_PROMPT_
Reproduce exactly, and only, the lines running from the start of the entries below to the line containing "Select the 周".

Stored records:
*** Block opens ***
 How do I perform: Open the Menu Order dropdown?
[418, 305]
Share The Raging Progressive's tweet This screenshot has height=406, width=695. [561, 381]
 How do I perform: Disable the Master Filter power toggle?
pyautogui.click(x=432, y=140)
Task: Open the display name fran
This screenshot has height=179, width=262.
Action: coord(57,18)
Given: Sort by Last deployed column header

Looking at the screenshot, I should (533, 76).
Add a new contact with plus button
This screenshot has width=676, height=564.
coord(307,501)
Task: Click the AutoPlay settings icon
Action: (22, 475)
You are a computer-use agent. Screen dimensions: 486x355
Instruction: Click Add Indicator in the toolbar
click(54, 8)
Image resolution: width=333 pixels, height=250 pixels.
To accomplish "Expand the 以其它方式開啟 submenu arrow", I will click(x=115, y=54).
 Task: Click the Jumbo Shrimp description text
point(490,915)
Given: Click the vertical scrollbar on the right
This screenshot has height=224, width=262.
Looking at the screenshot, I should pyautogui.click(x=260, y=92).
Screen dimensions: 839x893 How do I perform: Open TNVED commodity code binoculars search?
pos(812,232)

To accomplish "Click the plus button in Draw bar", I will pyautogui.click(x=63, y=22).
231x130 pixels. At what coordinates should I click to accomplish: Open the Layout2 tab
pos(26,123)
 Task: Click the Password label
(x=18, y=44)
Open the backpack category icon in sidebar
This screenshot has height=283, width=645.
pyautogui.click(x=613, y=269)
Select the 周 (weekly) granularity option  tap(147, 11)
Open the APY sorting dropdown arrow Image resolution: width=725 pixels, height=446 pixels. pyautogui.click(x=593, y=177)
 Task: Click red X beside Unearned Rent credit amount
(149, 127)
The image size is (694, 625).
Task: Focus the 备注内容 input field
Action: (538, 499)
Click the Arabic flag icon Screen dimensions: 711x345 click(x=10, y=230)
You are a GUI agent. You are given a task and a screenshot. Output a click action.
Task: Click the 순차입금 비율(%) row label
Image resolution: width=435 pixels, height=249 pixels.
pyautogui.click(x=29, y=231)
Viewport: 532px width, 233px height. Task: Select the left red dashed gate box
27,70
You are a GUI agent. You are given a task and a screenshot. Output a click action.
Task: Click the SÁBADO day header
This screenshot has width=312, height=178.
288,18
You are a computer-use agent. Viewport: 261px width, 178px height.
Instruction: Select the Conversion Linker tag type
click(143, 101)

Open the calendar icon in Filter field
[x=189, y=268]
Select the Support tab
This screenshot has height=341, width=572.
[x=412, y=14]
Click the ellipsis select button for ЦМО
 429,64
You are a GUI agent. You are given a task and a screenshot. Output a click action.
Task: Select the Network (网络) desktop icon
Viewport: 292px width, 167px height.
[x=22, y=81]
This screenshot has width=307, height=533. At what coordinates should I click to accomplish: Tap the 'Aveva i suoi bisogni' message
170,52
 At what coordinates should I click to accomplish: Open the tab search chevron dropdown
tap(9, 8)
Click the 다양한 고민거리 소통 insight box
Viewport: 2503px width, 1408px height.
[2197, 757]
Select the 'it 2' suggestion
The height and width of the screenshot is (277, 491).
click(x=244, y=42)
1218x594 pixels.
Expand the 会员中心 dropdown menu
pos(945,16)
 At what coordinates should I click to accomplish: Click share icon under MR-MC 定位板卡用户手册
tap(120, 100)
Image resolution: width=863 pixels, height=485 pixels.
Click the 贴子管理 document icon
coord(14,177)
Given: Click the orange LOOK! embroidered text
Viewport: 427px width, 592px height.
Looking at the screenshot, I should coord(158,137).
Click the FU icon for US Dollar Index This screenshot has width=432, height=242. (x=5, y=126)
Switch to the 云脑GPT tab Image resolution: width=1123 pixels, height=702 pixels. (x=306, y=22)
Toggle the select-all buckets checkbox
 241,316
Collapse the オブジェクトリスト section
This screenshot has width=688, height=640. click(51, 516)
*** Block closes ***
_RESULT BELOW_
 How do I perform: Open the Menu Order dropdown?
[418, 305]
Share The Raging Progressive's tweet This screenshot has height=406, width=695. [561, 381]
 How do I perform: Disable the Master Filter power toggle?
pyautogui.click(x=432, y=140)
Task: Open the display name fran
This screenshot has height=179, width=262.
Action: coord(57,18)
Given: Sort by Last deployed column header

Looking at the screenshot, I should (533, 76).
Add a new contact with plus button
This screenshot has width=676, height=564.
coord(307,501)
Task: Click the AutoPlay settings icon
Action: (22, 475)
You are a computer-use agent. Screen dimensions: 486x355
Instruction: Click Add Indicator in the toolbar
click(54, 8)
Image resolution: width=333 pixels, height=250 pixels.
To accomplish "Expand the 以其它方式開啟 submenu arrow", I will click(x=115, y=54).
 Task: Click the Jumbo Shrimp description text
point(490,915)
Given: Click the vertical scrollbar on the right
This screenshot has height=224, width=262.
Looking at the screenshot, I should pyautogui.click(x=260, y=92).
Screen dimensions: 839x893 How do I perform: Open TNVED commodity code binoculars search?
pos(812,232)

To accomplish "Click the plus button in Draw bar", I will pyautogui.click(x=63, y=22).
231x130 pixels. At what coordinates should I click to accomplish: Open the Layout2 tab
pos(26,123)
 Task: Click the Password label
(x=18, y=44)
Open the backpack category icon in sidebar
This screenshot has height=283, width=645.
pyautogui.click(x=613, y=269)
Select the 周 (weekly) granularity option  tap(147, 11)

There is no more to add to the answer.